Requires `pip install kalign-python[biopython]`.

```python
import kalign

# Return a Biopython MultipleSeqAlignment
aln = kalign.align(sequences, fmt="biopython", ids=["s1", "s2", "s3"])
print(aln.get_alignment_length())

# Write in various formats via Biopython
from Bio import AlignIO
AlignIO.write(aln, "output.clustal", "clustal")
```

### I/O helpers (`kalign.io`)

```python
sequences = kalign.io.read_fasta("input.fasta")
sequences, ids = kalign.io.read_sequences("input.fasta")

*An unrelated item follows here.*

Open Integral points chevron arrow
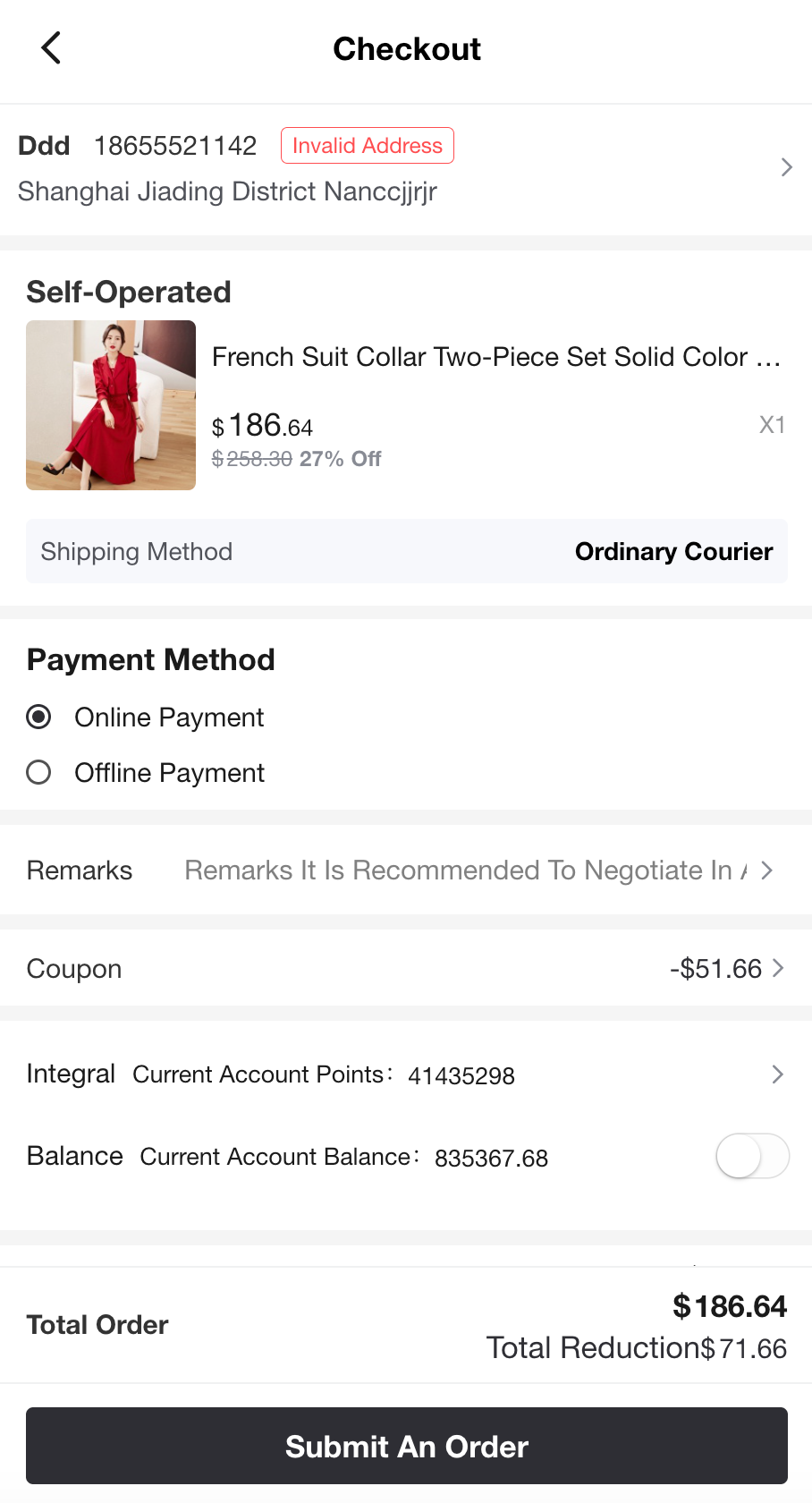 [x=777, y=1074]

aligned = kalign.align(sequences)
kalign.io.write_fasta(aligned, "output.fasta", ids=ids)
kalign.io.write_clustal(aligned, "output.aln", ids=ids)
kalign.io.write_stockholm(aligned, "output.sto", ids=ids)
kalign.io.write_phylip(aligned, "output.phy", ids=ids)
```

## scikit-bio Integration

Requires `pip install kalign-python[skbio]`.

```python
import kalign

# Returns a TabularMSA of DNA, RNA, or Protein depending on seq_type
aln = kalign.align(sequences, seq_type="dna", fmt="skbio")
print(type(aln))  # <class 'skbio.alignment._tabular_msa.TabularMSA'>
```

## Constants

### Sequence Types

| String | Constant | Description |
|--------|----------|-------------|
| `"auto"` | `kalign.AUTO` | Auto-detect (default) |
| `"dna"` | `kalign.DNA` | DNA sequences |
| `"rna"` | `kalign.RNA` | RNA sequences |
| `"protein"` | `kalign.PROTEIN` | Protein sequences |
| `"divergent"` | `kalign.PROTEIN_DIVERGENT` | Divergent protein sequences |
| `"internal"` | `kalign.DNA_INTERNAL` | DNA with internal gap preference |

### Refinement Modes

| String | Constant | Description |
|--------|----------|-------------|
| `"none"` | `kalign.REFINE_NONE` | No refinement (default) |
| `"all"` | `kalign.REFINE_ALL` | Refine all columns |
| `"confident"` | `kalign.REFINE_CONFIDENT` | Refine only confident columns |
| `"inline"` | `kalign.REFINE_INLINE` | Inline refinement (disables parallelism) |

## Command-line Interface

```bash
# Modes
kalign-py -i sequences.fasta -o aligned.fasta                    # default mode
kalign-py --fast -i sequences.fasta -o aligned.fasta             # fast mode
kalign-py --precise -i sequences.fasta -o aligned.fasta          # precise mode

# I/O options
kalign-py -i sequences.fasta -o - --format clustal               # stdout
cat input.fa | kalign-py -i - -o aligned.fasta                   # stdin
kalign-py -i sequences.fasta -o aligned.fasta --type protein     # explicit type

# Ensemble with POAR save/load
kalign-py -i input.fa -o output.fa --ensemble 5 --save-poar consensus.poar
kalign-py -i input.fa -o output.fa --load-poar consensus.poar --min-support 3

kalign-py --version
```

## Development

```bash
git clone https://github.com/TimoLassmann/kalign.git
cd kalign
uv pip install -e .
uv run pytest tests/python/ -v
```

Requirements: Python 3.9+, CMake 3.18+, C++11 compiler, NumPy.

## Citation

If you use Kalign in your research, please cite:

> Lassmann, T. (2020). Kalign 3: multiple sequence alignment of large data sets.
> *Bioinformatics*, 36(6), 1928-1929.
> [doi:10.1093/bioinformatics/btz795](https://doi.org/10.1093/bioinformatics/btz795)

## License

Apache License, Version 2.0. See [COPYING](COPYING).